In another method, generating the one or more logged positions
further comprises calculating a distance between at least one BOP
ram and the hang off location. In yet another, generating the one
or more logged positions further comprises further comprises
transmitting the one or more logged positions to a remote location
in real-time. In another method, generating the one or more logged
positions further comprises storing the one or more logged
positions within circuitry located in the logging assembly.
An exemplary embodiment of the present invention provides an
assembly to determine placement of a SSTT within a BOP, the
assembly comprising a string extending from a surface location and
a logging tool positioned along the string and configured to log a
position of at least one of a BOP ram or a hang off location,
whereby placement of the SSTT within the BOP is determined based
upon the logged position In another embodiment, the assembly is
further adapted to log one or more characteristics of a downhole
geological formation. In yet another, the assembly further
comprises a transmitter disposed to transmit the logged position in
real-time to a remote location. In yet another, the assembly
further comprises circuitry to calculate a distance between the BOP
ram and the hang off location. In another, the assembly further
comprises circuitry to store the logged position. In yet another,
the string is a wireline, jointed pipe or coiled tubing.
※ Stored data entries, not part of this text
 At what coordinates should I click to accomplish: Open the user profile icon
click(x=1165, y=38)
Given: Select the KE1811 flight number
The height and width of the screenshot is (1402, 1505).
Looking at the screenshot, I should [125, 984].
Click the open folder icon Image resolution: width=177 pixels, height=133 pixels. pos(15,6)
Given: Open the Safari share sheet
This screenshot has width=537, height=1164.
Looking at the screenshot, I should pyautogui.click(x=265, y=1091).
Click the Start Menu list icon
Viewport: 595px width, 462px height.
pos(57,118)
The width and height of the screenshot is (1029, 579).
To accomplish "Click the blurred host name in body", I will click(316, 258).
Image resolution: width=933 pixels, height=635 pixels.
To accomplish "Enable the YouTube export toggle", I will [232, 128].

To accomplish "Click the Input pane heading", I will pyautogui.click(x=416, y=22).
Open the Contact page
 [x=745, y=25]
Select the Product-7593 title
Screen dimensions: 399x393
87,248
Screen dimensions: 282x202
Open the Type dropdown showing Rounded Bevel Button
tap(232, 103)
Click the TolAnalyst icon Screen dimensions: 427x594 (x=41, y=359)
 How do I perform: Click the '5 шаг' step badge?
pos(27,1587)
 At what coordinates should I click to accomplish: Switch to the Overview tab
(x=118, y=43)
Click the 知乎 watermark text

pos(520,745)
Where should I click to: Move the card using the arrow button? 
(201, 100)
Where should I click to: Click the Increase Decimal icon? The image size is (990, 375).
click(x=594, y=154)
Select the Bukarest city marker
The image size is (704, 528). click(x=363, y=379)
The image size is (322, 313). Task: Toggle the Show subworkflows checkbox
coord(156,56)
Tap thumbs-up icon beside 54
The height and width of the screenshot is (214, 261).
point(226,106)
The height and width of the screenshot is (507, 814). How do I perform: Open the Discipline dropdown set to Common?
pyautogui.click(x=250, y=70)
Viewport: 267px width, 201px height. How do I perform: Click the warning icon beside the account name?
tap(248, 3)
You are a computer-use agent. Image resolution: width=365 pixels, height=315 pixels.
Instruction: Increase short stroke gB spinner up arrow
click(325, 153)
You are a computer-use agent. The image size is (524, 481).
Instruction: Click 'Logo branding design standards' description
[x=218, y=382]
The foregoing disclosure may repeat reference numerals and/or
letters in the various examples. This repetition is for the purpose
of simplicity and clarity and does not in itself dictate a
relationship between the various embodiments and/or configurations
discussed. Further, spatially relative terms, such as "beneath,"
"below," "lower," "above," "upper" and the like, may be used herein
for ease of description to describe one element or feature's
relationship to another element(s) or feature(s) as illustrated in
the figures. The spatially relative terms are intended to encompass
different orientations of the apparatus in use or operation in
addition to the orientation depicted in the figures. For example,
if the apparatus in the figures is turned over, elements described
as being "below" or "beneath" other elements or features would then
be oriented "above" the other elements or features. Thus, the
exemplary term "below" can encompass both an orientation of above
and below. The apparatus may be otherwise oriented (rotated 90
degrees or at other orientations) and the spatially relative
descriptors used herein may likewise be interpreted
accordingly.
Although various embodiments and methodologies have been shown and
described, the invention is not limited to such embodiments and
methodologies, and will be understood to include all modifications
and variations as would be apparent to one ordinarily skilled in
the art. Therefore, it should be understood that the invention is
not intended to be limited to the particular forms disclosed.
Rather, the intention is to cover all modifications, equivalents
and alternatives falling within the spirit and scope of the
invention as defined by the appended claims.